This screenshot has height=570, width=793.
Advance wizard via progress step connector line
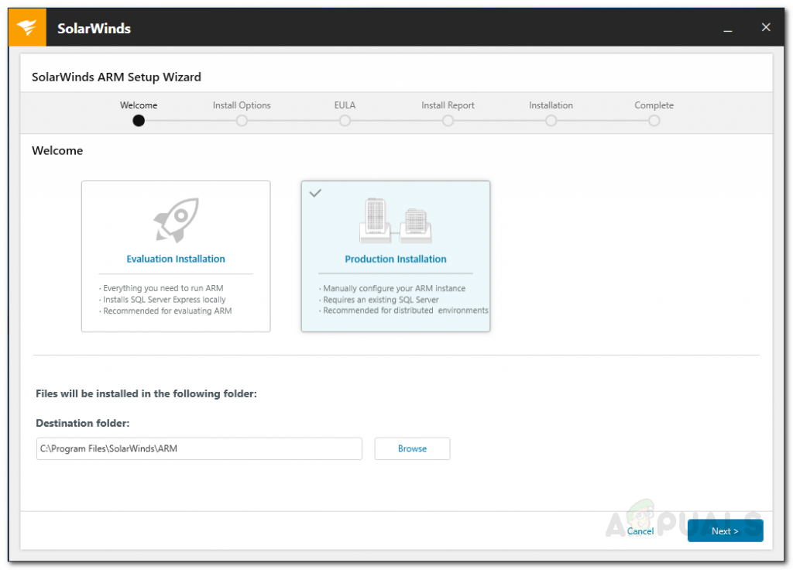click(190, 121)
* * *
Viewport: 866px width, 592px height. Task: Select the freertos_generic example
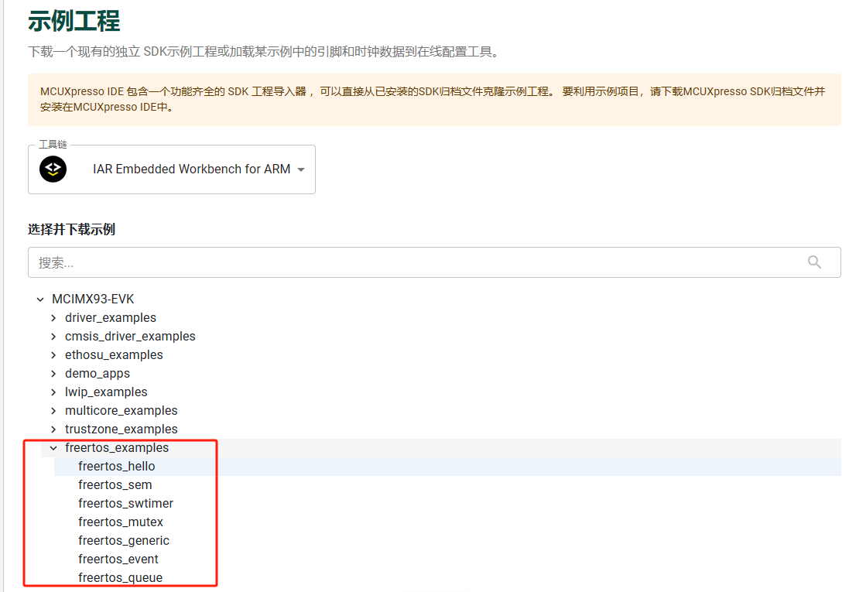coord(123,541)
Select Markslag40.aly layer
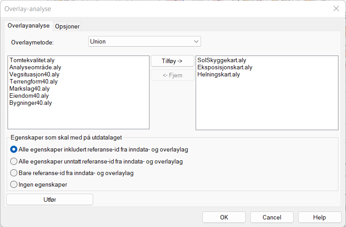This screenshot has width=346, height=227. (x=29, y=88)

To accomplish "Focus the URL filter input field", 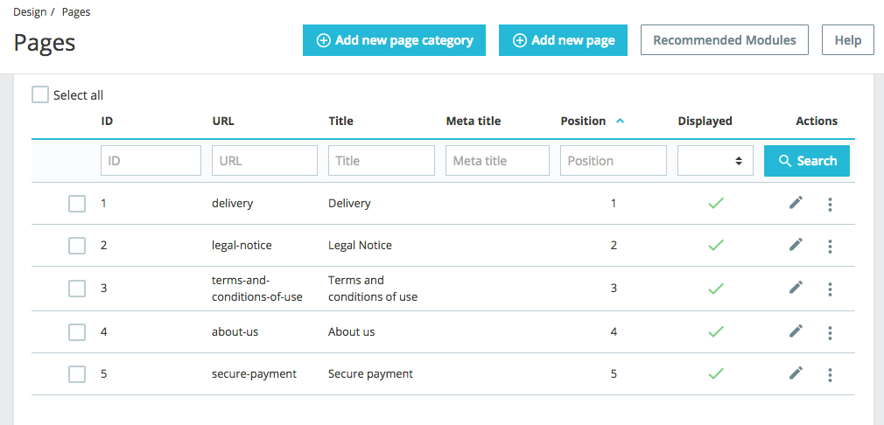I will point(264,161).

Instruction:
Please tally how many lines of the items above contain the word "Select", with case counting, and give only the number.

Output of the task:
2